Monday, September 1, 2025

Unveiling the Riddoch phenomenon: a regression analysis of stroke-induced homonymous hemianopia

No clue, ask your doctor.

 Unveiling the Riddoch phenomenon: a regression analysis of stroke-induced homonymous hemianopia


  • 1Department of Diagnostic and Therapeutic Radiology, Faculty of Medicine, Ramathibodi Hospital, Mahidol University, Bangkok, Thailand
  • 2Division of Neurology, Department of Medicine, Faculty of Medicine, Ramathibodi Hospital, Mahidol University, Bangkok, Thailand
  • 3Biostatistics Department of Clinical Epidemiology and Biostatistics, Faculty of Medicine Ramathibodi Hospital, Mahidol University, Bangkok, Thailand
  • 4Department of Brain Repair and Rehabilitation, University College London, London, United Kingdom

Introduction: A subset of patients with homonymous hemianopia can consciously perceive motion within their blind visual fields—a phenomenon known as the Riddoch phenomenon. However, the factors predicting this residual motion perception remain poorly understood.
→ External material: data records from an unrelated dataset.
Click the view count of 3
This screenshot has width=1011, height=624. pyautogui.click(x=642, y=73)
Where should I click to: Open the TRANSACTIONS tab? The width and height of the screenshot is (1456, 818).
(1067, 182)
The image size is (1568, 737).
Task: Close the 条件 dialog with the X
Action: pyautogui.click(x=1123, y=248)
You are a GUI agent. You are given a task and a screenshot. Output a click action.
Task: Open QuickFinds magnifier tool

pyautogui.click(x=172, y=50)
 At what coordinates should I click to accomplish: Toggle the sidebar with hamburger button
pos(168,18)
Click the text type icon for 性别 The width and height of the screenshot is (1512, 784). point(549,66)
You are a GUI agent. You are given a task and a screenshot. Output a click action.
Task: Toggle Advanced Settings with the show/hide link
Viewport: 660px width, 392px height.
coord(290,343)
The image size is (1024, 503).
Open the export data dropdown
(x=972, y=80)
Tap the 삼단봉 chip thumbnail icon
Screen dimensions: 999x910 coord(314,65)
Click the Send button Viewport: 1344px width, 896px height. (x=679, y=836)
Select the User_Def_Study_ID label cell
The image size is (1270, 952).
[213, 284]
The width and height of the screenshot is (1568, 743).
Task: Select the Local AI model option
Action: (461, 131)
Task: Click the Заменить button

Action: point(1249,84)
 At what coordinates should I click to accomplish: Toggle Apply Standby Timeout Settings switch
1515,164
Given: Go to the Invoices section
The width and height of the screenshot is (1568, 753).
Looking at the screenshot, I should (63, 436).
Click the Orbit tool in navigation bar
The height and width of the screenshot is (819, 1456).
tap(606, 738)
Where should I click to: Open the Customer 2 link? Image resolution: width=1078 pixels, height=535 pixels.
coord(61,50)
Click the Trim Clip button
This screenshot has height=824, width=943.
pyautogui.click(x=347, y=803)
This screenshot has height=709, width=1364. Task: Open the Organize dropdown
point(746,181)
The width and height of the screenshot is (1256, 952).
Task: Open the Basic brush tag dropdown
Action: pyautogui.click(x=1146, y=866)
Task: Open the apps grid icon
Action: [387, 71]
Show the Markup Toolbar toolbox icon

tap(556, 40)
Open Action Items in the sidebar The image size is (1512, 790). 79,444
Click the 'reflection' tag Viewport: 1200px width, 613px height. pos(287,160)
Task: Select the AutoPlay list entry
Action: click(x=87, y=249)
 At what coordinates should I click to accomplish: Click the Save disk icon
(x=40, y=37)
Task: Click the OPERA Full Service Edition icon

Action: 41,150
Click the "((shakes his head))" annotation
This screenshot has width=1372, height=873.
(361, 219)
This study aims to identify clinical and neuroanatomical predictors of the Riddoch phenomenon in stroke patients.

Methods: We retrospectively analyzed 32 adult patients (mean age 60.41 years, 34.4% female) with stroke-induced homonymous hemianopia treated at a single center between 2020 and 2023. Clinical data, brain MRI, and visual field assessments were reviewed. The Riddoch phenomenon was quantified as the difference between kinetic motion perception measured by Rama Motion Perimetry (RMP) and static visual perception assessed by Humphrey Visual Field Index (VFI), termed RMP-VFI. Lesions in key visual processing regions—primary visual cortex (V1), motion-sensitive area V5, lateral geniculate nucleus (LGN), and splenium of the corpus callosum—were identified on MRI. Univariate and multiple linear regression models were applied to evaluate predictors of RMP-VFI.

Results: Mean RMP-VFI scores were significantly higher in patients with spared V5 compared to those with lesioned V5 (24.1 vs. 1.8, p = 0.033), while no significant differences were observed for other regions. Multiple linear regression revealed diabetes mellitus as a significant negative predictor of RMP-VFI (β = −24.6, 95% CI: −44.47, −4.75; p = 0.017), with spared V5 showing a positive but marginally non-significant association (β = 17.5, 95% CI: −1.61, 36.66; p = 0.071). The model explained 30% of the variance in RMP-VFI (adjusted R2 = 0.25).

Discussion: Integrity of area V5 plays a key role in the Riddoch phenomenon by preserving motion perception despite cortical damage. For the first time, diabetes mellitus is identified as a significant clinical factor negatively influencing residual motion perception, possibly by impairing neural plasticity. These findings enhance understanding of the neural and systemic factors modulating visual recovery after stroke.